When I started drafting what I thought was my first romance novel, I truly believed I had everything under control. I had a strong outline, a clear plan, and a story I was excited to tell. I followed that outline scene by scene, and for a while, everything seemed perfectly aligned with the vision in my head.
But as the draft grew, something felt off. The characters weren’t acting like people in the early stages of a romance. They weren’t flirting or circling each other or discovering new emotional territory. Instead, they were moving through the story like a couple with years of shared history: comfortable, steady, and emotionally settled. That’s when I realized something important: the outline wasn’t wrong, but the genre label definitely was.
I Did Everything Right… Just for the Wrong Genre
The more I examined the draft, the more obvious it became that I wasn’t writing a romance at all. What I had created was women’s fiction, a story focused on identity, personal growth, friendships, family dynamics, and the complexities of legacy vs. paving your own path. The relationship in the book wasn’t developing because duh, it was already a constant in the protagonist’s life.
And that’s exactly why the romance felt like it was “missing.” It wasn’t missing. It just wasn’t the story I was telling. The relationship had already happened long before page one, and I was writing the next chapter of her life, not the beginning of her love story.
Plot Twist: I Didn’t Write Book One—I Wrote Book Four
This realization didn’t hit all at once. It slowly clicked into place as I noticed how established everything felt. The characters communicated like people who had fought, forgiven, healed, and chosen each other again and again. Their friend group felt fully formed. The emotional maturity they displayed didn’t belong in an early-stage romance arc.
It belonged at the end of a much longer journey.
That’s when it dawned on me: I had accidentally written Book Four. Not a sequel. Not a prequel. Not a spinoff. The fourth book of a series I didn’t even know I was writing. And once I saw it, I couldn’t unsee it.
The Story Wasn’t Broken, The Timeline Was
I spent a few days trying to understand how I had managed to skip three entire books.
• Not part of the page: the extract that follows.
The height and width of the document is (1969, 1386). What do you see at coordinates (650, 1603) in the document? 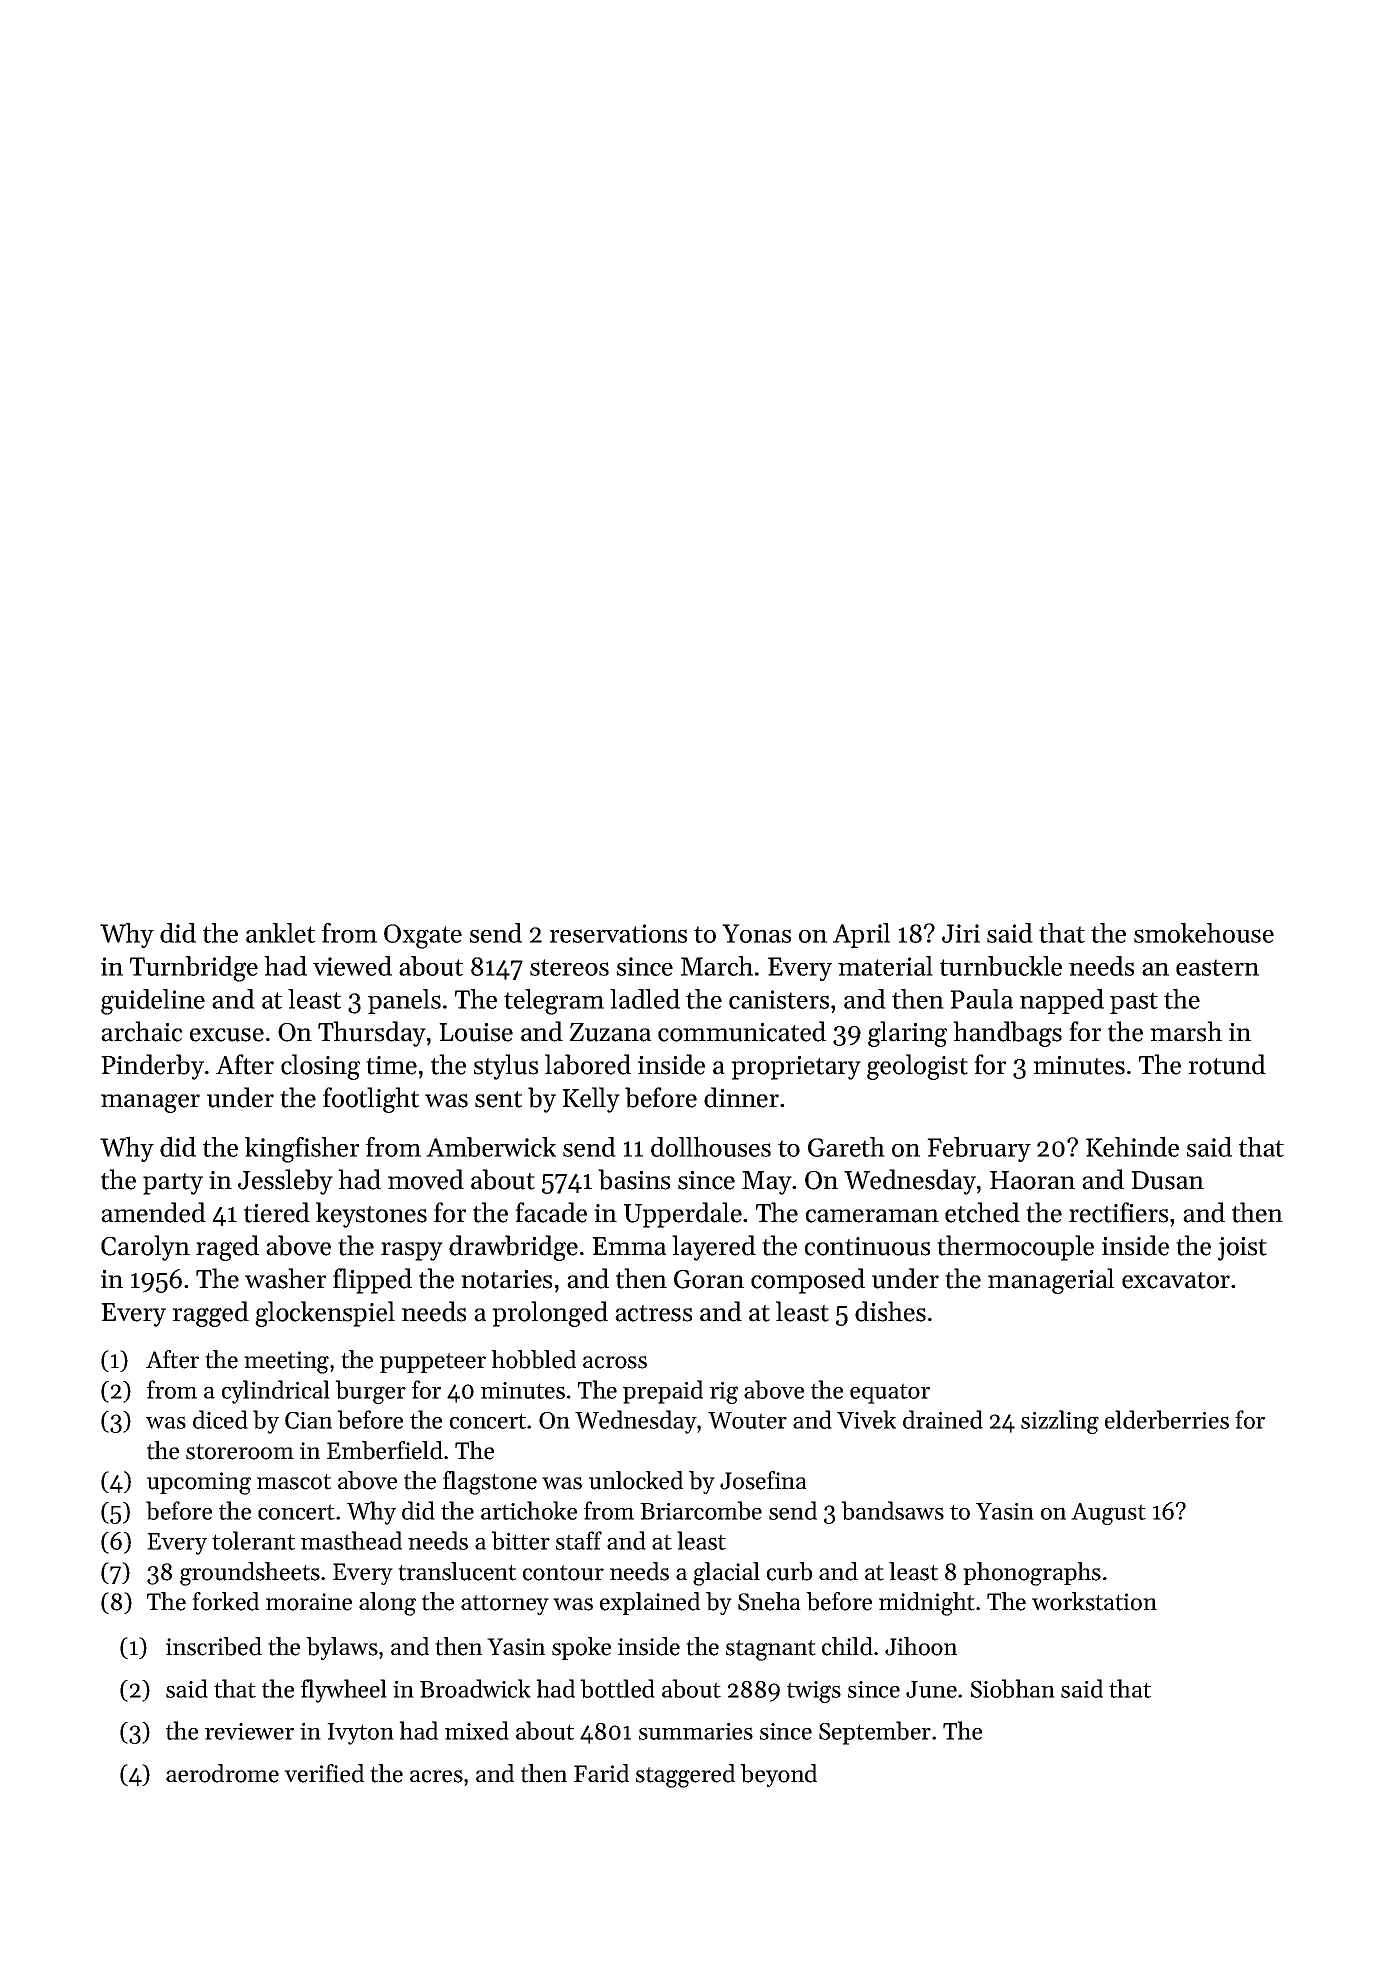
I see `explained` at bounding box center [650, 1603].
But the truth is, nothing about the draft was actually “wrong.” The emotional beats worked. The structure held. The character arcs made sense. The only thing out of place was the order in which I had written it.
These characters were meant to start with years of backstory behind them. And although I hadn’t written those books yet, my brain had clearly decided they existed. The draft wasn’t missing a romance arc — it was simply sitting in the wrong position on the timeline.
Why Writers Sometimes Start at the End
Once I made peace with the chaos of it all, I did some digging and realized this happens more often than you’d think. Not everyone begins with chapter one. Some writers get the ending first, or the emotional fallout, or the final transformation. Sometimes your brain hands you the moment where everything has already been earned because that emotional destination is what inspires you.
And honestly? It makes complete sense. Writing Book Four gave me a crystal-clear image of who these characters ultimately become. It showed me their growth, their resilience, their flaws, and the type of love they eventually build together. It wasn’t the wrong book. It was the foundation of the entire series.
Now I’m Writing the Real Romance: Book One
Once I accepted what I had actually done, the next step became obvious. I didn’t need to fix Book Four — I needed to write the romance that leads into it. I needed to write the beginning. The sparks. The miscommunication. The tension. The heartbreak. The little moments that change everything.
And now that I know where the relationship ends up, writing the falling-in-love arc feels surprisingly natural. The outline for Book One came together faster than I expected because the emotional endpoint already exists. I know what they’re growing toward, which makes exploring their beginnings even more meaningful.
Where the Series Goes From Here
The current plan is beautifully chaotic:
– Book Four is drafted.
– Book One is now in progress.
– Books Two and Three have been outlined and will grow and change out of both.
Far from derailing me, writing out of order gave me clarity. I know the tone, the emotional stakes, and the long-term growth of these characters. I understand the world better. And I have a stronger sense of direction now than I did when I started.
If You’ve Written Out of Order, You’re Not Wrong — You’re Ahead
The biggest lesson I learned from all of this is that writing out of order isn’t a mistake. It’s instinct. Sometimes the story arrives in pieces, and sometimes the piece you need first happens to be the emotional ending rather than the beginning.
So if you’ve ever looked at your draft and thought, “Why does this feel like a later book?” — you’re probably not imagining it. You might have written the right story, just not the first story. And honestly? That can be the best gift a writer can get.
If you’ve ever written the end before the beginning, please tell me — I need solidarity in this beautiful chaos.